Arthur Wilkinson WARDROPE, Appellant,
v.
STATE of Texas, Appellee.
No. 32484.
Court of Criminal Appeals of Texas.
November 30, 1960.Robert C. Benavides, Dallas, for appellant.
Henry Wade, Criminal Dist. Atty., William D. Cox, Jr., Merlyn D. Sampels, Edward Miller, Phil Burleson, Assts. Criminal Dist. Atty., Dallas, and Leon B. Douglas, State's Atty., Austin, for the State.
DICE, Commissioner.
The conviction is for driving while intoxicated; the punishment, 10 days in jail and a fine of $100.
The evidence was undisputed that on the date alleged appellant drove his automobile upon a public street in the City of Dallas, and the only issue in dispute was as to appellant's intoxication at the time.
Witnesses called by the State testified that appellant was intoxicated on the occasion in question.
Testifying in his own behalf, appellant denied that he was intoxicated. Witnesses called by appellant corroborated his testimony.
On his direct examination, appellant testified as follows:
"Q. (By Mr. Sutton) Have you ever been convicted of any felony or misdemeanor or crime in your life? A. No sir."

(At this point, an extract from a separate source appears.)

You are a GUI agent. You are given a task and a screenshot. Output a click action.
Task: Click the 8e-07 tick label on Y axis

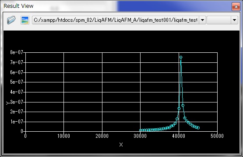tap(17, 52)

On his cross and re-cross examination, appellant was questioned, over his objection, by State's counsel with reference to his having been previously arrested and placed in jail upon a charge of being drunk and disorderly and having posted a $10 bond for his release which was forfeited. Appellant objected to such inquiry on the ground that he only testified he had never been convicted of a crime, that the judgment of conviction would be the best evidence and that any other inquiry in connection *499 therewith would be prejudicial and inflammatory. Upon the overruling of his objections by the court, appellant testified that he had been arrested and placed in jail upon a charge of being drunk and disorderly but denied that he was found guilty of the charge. Appellant also denied that he posted a $10 bond for his release which was forfeited.
Appellant's sole contention on appeal is that reversible error was committed by the court in permitting such cross examination in violation of Article 732a, Vernon's Annotated Code of Criminal Procedure.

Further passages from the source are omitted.